钱玫玫的父母以为他们已经断了关系,高兴地四处托人给女儿介绍对象,但钱玫玫全都拒绝了,理由是“我想安静一段时间”。
2004年9月底的一天晚上,已经一个多月没有见到陈云雄的钱玫玫,在与同事一起去县城一家酒楼吃饭时,在饭店门口偶然撞见陈云雄正与一名美丽、时尚的年轻女孩往外走。
四目相对,钱玫玫一眼就看出,陈云雄对那个女孩“有所企图”,因为“他当年刚追我时也是这样的”。
当晚,钱玫玫很不开心地打通陈云雄的手机,想指责他几句,没想到,她还没有开口,陈云雄已经射过来了一长串“子弹”:“你怎么越来越不懂事啊!不是跟你说过了嘛,没事不要打我的电话,特别是晚上更不能打,你怎么这么不守规矩啊……”
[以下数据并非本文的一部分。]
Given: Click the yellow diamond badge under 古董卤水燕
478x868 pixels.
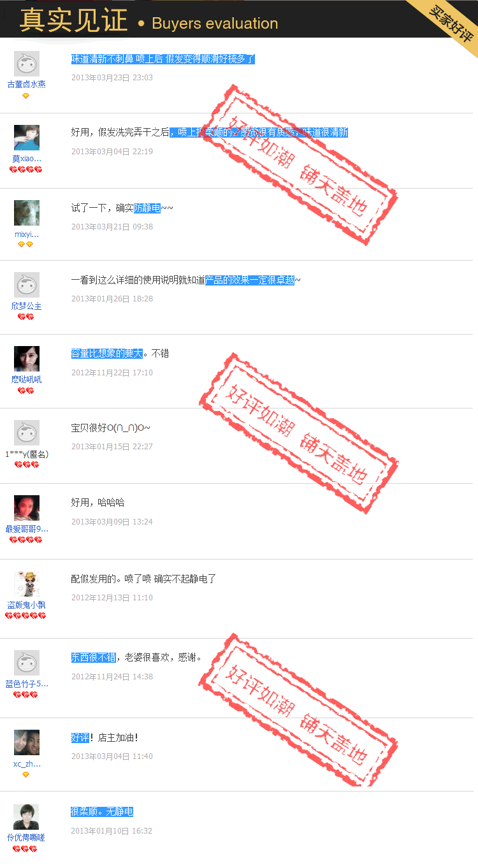Looking at the screenshot, I should [x=26, y=96].
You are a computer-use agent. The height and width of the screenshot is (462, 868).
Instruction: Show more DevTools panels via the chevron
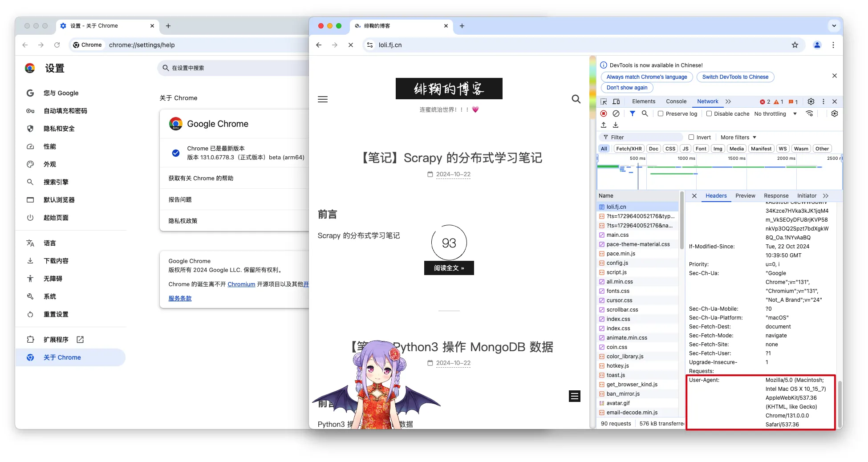[x=728, y=101]
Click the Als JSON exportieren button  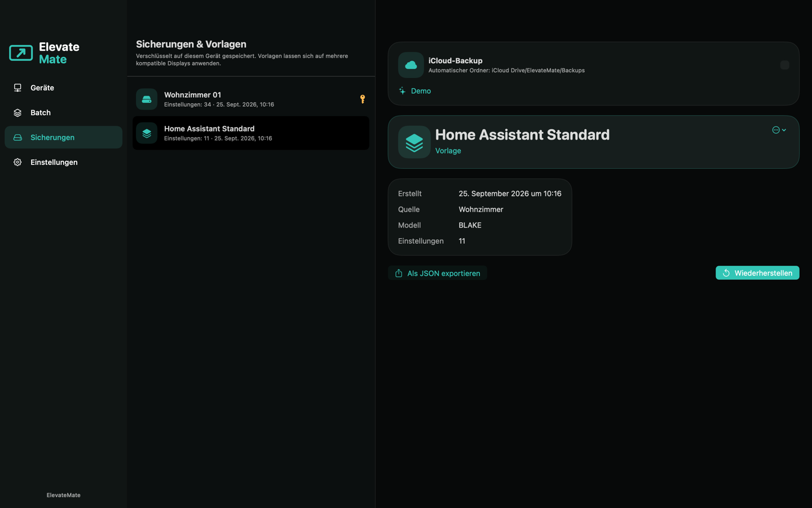(x=438, y=273)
钱玫玫气坏了:明明是你有负于我,怎么是我不守规矩呢?她气愤地大着嗓门说:“你这个人还讲不讲理啊?什么时候学会倒打一耙了!”还没等她说完,陈云雄就不客气地打断她的话,反问她:“你有什么权利过问我的事?也不看看自己是谁!”
这句话说到了钱玫玫的痛处。是啊,我是谁?在外人面前风光无限的我,充其量不过就是陈云雄的情人而已。
“情人就像换季的旧衣服,脱下来就不想再穿回去了”,钱玫玫突然想起了陈云雄以前说过的这句笑话,心里像锥扎一般痛。
“是啊,我们的关系毕竟见不得阳光,女友们纷纷结婚了,我却连男朋友是谁都不敢告诉别人,这样的日子哪天又是头呢?”想到这里,钱玫玫给陈云雄发了一条短信,内容是:“如果你不再留恋了,我可以安静地走开!”钱玫玫以为陈云雄看到短信后会回电挽留她,不想陈云雄连一条短信都没回。这让钱玫玫的自尊彻底丧失。
一周后,钱玫玫给电视台递交了辞职报告,同时以特快专递的方式,将跑车钥匙寄给陈云雄,并在里面附了一封信。“既然你的感情森林已经另有主人了,那我还是去寻找自己的栖息地吧!曾经的一切,就让它像书柜里的旧书一样,放在墙角吧。当然,你也可以付之一炬……”
随后,她去南京打工,在六合区一家礼仪公司作婚礼司仪。朋友牵线,钱玫玫在三个月后嫁给了六合区某大型企业的一名技术人员。